• _Task details_
In the records below, find every line that contains "screenshot" and list it.

• _Input_
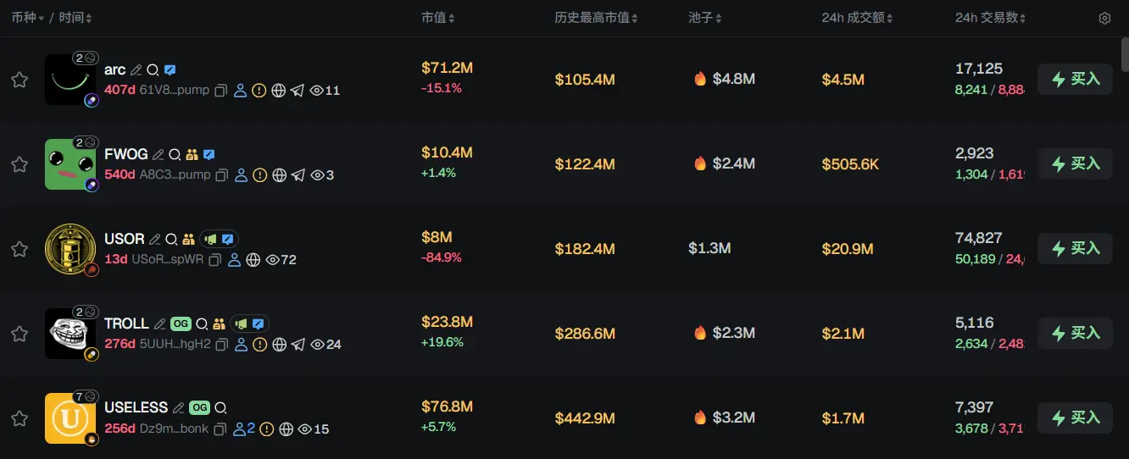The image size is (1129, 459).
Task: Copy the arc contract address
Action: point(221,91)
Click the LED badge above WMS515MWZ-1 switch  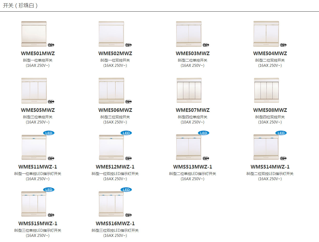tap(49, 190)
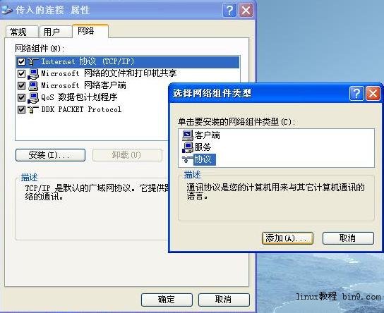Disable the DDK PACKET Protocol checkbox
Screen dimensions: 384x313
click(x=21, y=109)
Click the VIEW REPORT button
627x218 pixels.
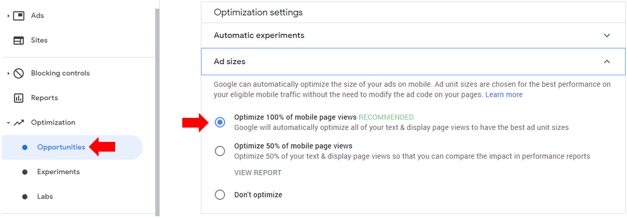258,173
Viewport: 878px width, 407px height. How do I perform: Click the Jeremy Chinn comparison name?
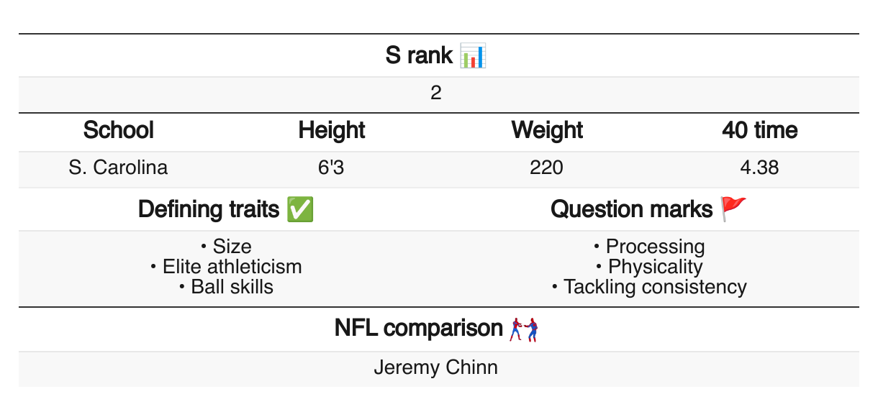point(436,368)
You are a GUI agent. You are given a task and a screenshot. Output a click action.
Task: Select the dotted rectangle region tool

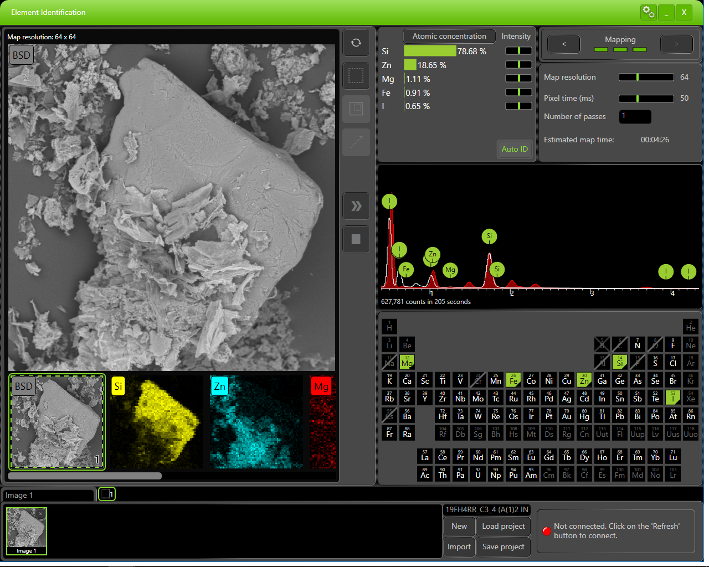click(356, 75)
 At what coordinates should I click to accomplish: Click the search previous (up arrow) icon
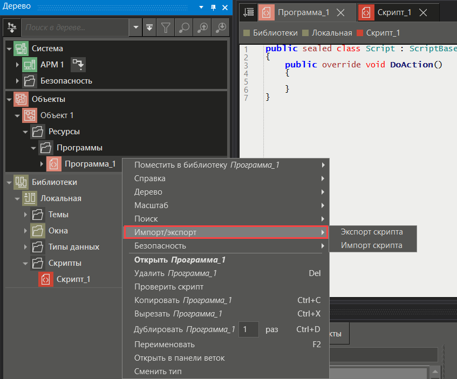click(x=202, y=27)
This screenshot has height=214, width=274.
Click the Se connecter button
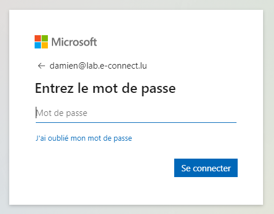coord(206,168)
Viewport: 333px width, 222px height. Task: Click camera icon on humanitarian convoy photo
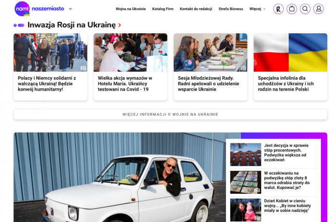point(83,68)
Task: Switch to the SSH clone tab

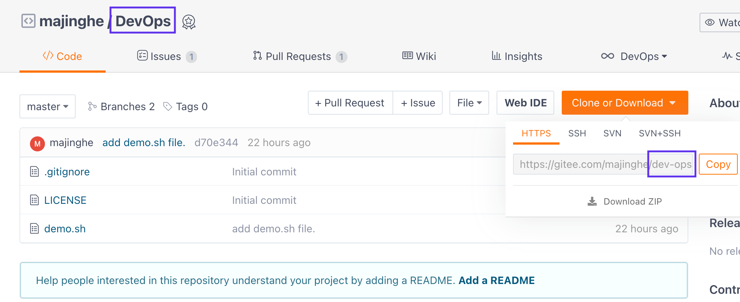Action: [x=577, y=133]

• _Response area_
You are a GUI agent. You are given a task and a screenshot. Output a click action.
This screenshot has height=214, width=274.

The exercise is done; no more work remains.